» **INSTRUCTIONS FOR THE TASK**:
Print this span of the material below exactly: the line with "Edge Joining Boards", the line with "Terms of Service (48, 2389)", and every line between them, but nothing else.

» **GIVEN ENTRIES**:
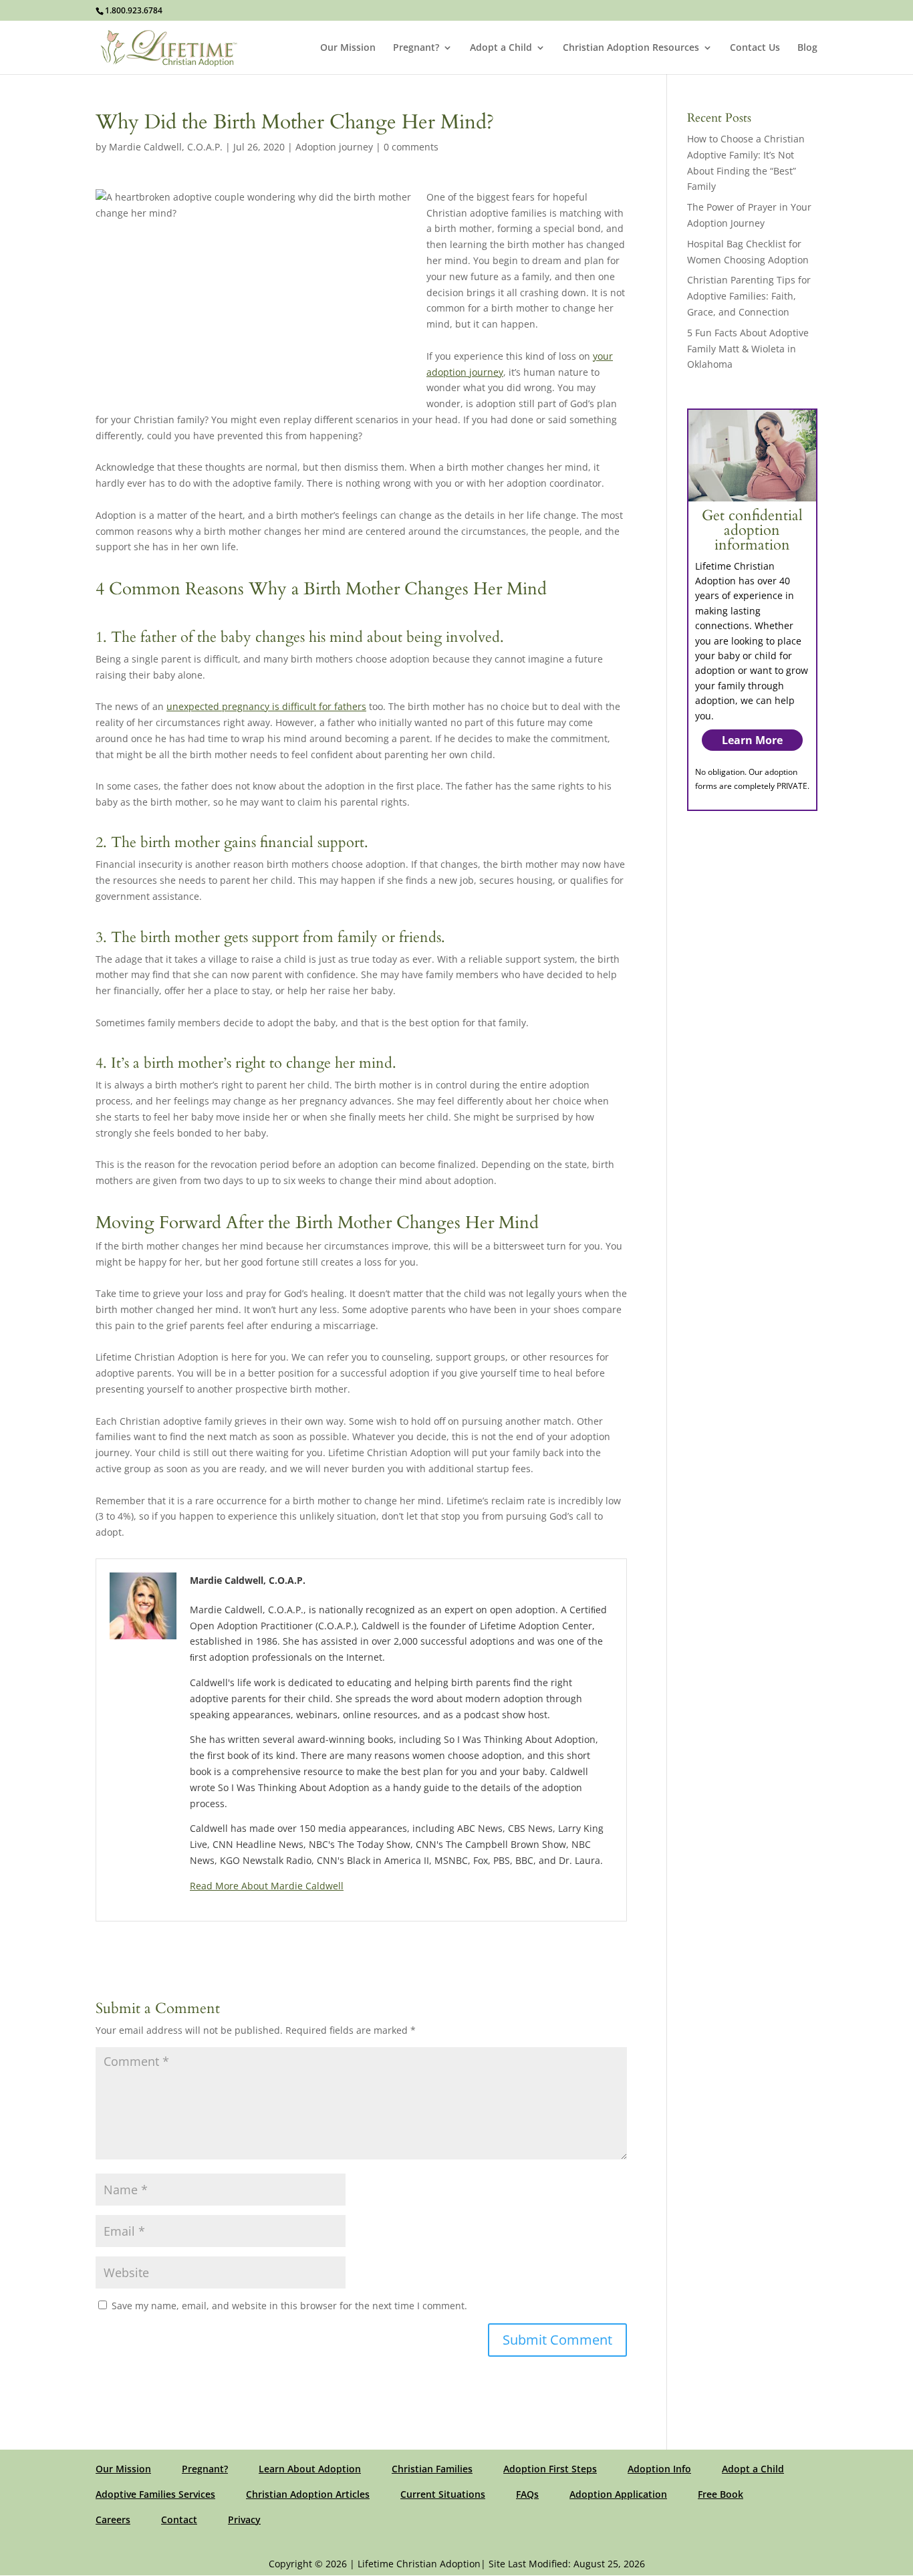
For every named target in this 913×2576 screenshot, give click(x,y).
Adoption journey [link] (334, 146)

--

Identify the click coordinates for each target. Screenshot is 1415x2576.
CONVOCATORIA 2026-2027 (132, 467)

--

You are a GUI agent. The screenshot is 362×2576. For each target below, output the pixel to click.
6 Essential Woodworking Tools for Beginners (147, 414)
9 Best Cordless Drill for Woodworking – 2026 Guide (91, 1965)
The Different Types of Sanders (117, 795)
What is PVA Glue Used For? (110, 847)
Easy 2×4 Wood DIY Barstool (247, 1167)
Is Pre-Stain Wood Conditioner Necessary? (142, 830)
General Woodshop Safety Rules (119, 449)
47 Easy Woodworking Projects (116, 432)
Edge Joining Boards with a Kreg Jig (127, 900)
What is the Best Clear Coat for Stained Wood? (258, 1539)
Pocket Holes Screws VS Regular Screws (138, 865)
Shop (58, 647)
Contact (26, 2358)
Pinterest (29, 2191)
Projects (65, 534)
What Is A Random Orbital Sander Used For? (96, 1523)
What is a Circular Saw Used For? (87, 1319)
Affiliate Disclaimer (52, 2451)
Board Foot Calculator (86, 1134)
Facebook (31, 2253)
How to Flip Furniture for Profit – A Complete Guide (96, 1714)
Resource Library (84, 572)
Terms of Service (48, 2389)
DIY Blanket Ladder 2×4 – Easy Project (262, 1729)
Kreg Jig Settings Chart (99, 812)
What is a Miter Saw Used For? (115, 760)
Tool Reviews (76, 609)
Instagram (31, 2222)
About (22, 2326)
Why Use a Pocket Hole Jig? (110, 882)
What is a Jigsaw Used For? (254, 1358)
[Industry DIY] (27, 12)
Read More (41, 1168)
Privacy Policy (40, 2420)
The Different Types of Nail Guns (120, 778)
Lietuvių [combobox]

» **ANSWER SECTION**:
Edge Joining Boards with a Kreg Jig (127, 900)
What is the Best Clear Coat for Stained Wood? (258, 1539)
Pocket Holes Screws VS Regular Screws (138, 865)
Shop (58, 647)
Contact (26, 2358)
Pinterest (29, 2191)
Projects (65, 534)
What Is A Random Orbital Sander Used For? (96, 1523)
What is a Circular Saw Used For? (87, 1319)
Affiliate Disclaimer (52, 2451)
Board Foot Calculator (86, 1134)
Facebook (31, 2253)
How to Flip Furniture for Profit – A Complete Guide (96, 1714)
Resource Library (84, 572)
Terms of Service (48, 2389)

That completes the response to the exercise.